Il Vino del Vesuvio

I vini di Masseria dello Sbirro

Le radici storiche

Le prime testimonianze delle tradizioni enologiche del Vesuvio si rintracciano in Aristotele, il quale racconta che i Tessali impiantarono le viti nella zona Vesuviana sin dal V secolo a.C.

Nel mito, Poseidone ed Efesto tennero a battesimo le prime bacche, Nettuno e Vulcano videro scorrere l’antico nettare dalle pendici del Vesuvio fino al mare. Le divinità greche e romane del mare e del fuoco protessero i vitigni che affondavano le radici nel cuore di una terra ribollente allungando i loro tralci sulla costa tirrenica.

Due fulcri geologici vulcanici sono l’humus naturale dell’origine, evoluzione e peculiarità della viticultura campana: il complesso vulcanico Monte Somma – Vesuvio e i Campi Flegrei, tutt’oggi ambienti ideali e ricchi di varietà di vigne e di tradizioni culturali. La superficie vitata si estende dalle prime falde fino all’altitudine di circa 700 m.s.l.m. dell’area vulcanica Monte Somma – Vesuvio. I terreni godono di una diversa giacitura e possono essere distinti in 2 sottozone: l’Alto Colle Vesuviano (oltre i 200 m s.l.m.) con terreni tutti più o meno in pendio e il Versante Sud-Orientale, i cui terreni sono rivolti verso il mare.

La nostra storia

Quando abbiamo aperto la nostra azienda agricola avevamo un sogno nel cassetto: produrre un vino che fosse indissolubilmente legato al territorio, che avesse con esso un legame di fuoco…di sangue! Insomma un vino che nascesse dalle viscere del Vulcano.

Due vini per iniziare Lacryma Christi DOC rosso e bianco dedicati al culto di San Gennaro.

“ppe ccose importanti se jetta ‘o sanghe” questo è cio che troverete sul nostro Divo Januario il Lacryma Christi rosso.  Per i  diversamente  Napoletani “per le cose importanti si butta il sangue o meglio si versa il sangue”   il sangue di San Gennaro e il sangue ”sudore” di chi coltiva come noi in questa terra difficile ma generosa.

Per le nostre etichette non potevamo non scegliere le  illustrazioni del nostro amico Alfredo Troise, artista tourettico ma ancor prima pirotecnico e piroplastico  che dipinge Vesuvi in eruzioni ritratti di San gennaro e occhi tanti occhi…..gli occhi di chi da piccolo lo ha giudicato e oggi lo ammira per le sue opere.

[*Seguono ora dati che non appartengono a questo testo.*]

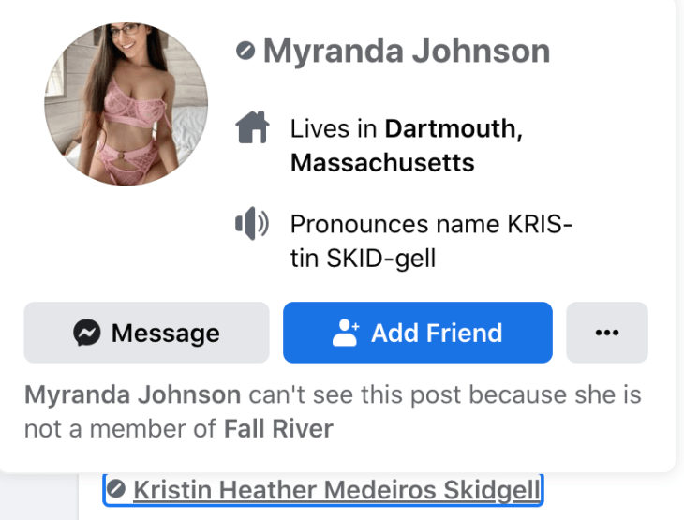Click the Lives in text label

(x=334, y=128)
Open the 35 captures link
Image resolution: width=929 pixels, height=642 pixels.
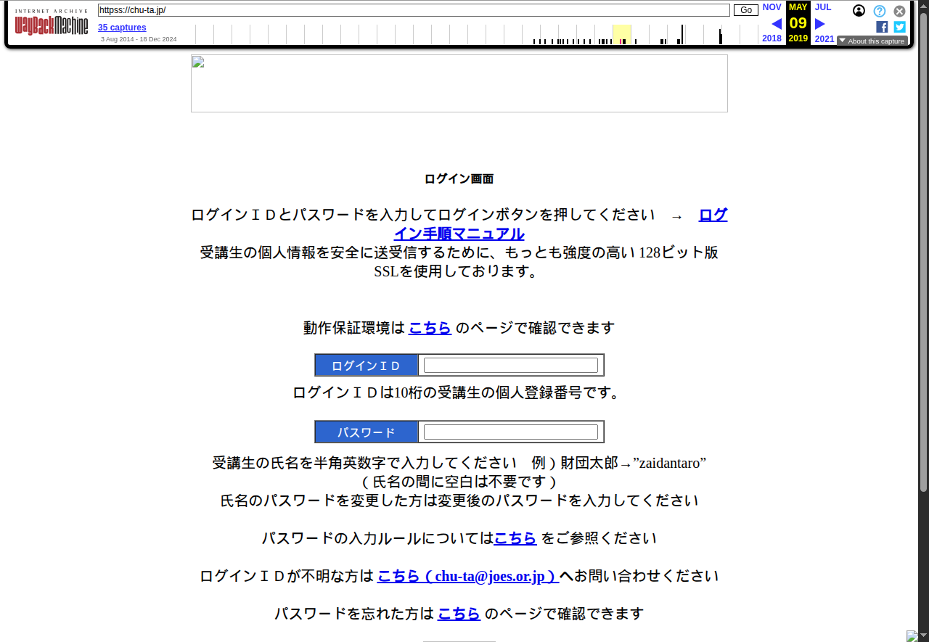pyautogui.click(x=122, y=28)
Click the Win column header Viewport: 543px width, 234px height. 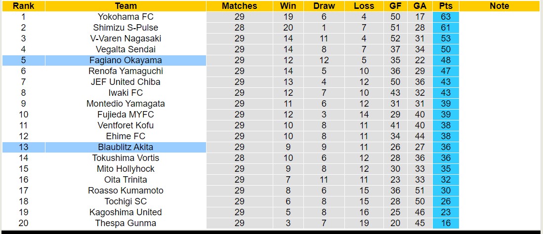288,6
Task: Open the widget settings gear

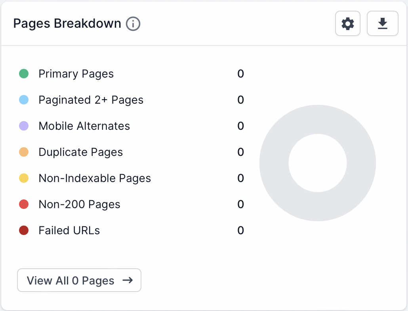Action: click(347, 23)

A seguire abbiamo deciso di essere ancora più territoriali e ci siamo spinti a realizzare un Caprettone in purezza e un Piedirosso in purezza che sono considerati ormai da diversi anni l’espressione della produzione vitivinicola del territorio.

A chi dedicare questo vino se non a Santa Patriza copatrona di Napoli che con San Gennaro ha in comune lo scioglimento del sangue.  Qui troverete “O mare ca è amaro ce porta luntano”  Santa Patrizia per noi PATRì Intraprese un viaggio verso la Palestina, ma una forte tempesta la spinse a Napoli dove rimase fino alla fine dei sui giorni anche il nostro è un viaggio che speriamo ci porti lontano.

Il Suolo Vulcanico, la forza dei nostri vini

Il Vesuvio è collocato tra il Golfo di Napoli, le impetuose catene dei Monti Lattari e l’Appenino Irpino. Il territorio beneficia dei venti provenienti dal mare che, uniti ai venti dei monti, garantiscono alla vite il microclima ideale per vegetare e produrre uve di straordinaria qualità.

Il suolo, di natura vulcanica e ricco di potassio, è formato in parte da depositi di ricaduta o di flusso ed in parte da depositi vulcanoclastici risedimentati localmente ad opera di acque di scorrimento superficiale.

I Vitigni

La vitivinicoltura del Vesuvio ha preservato le sue particolari caratteristiche e i suoi tratti distintivi di antiche origini.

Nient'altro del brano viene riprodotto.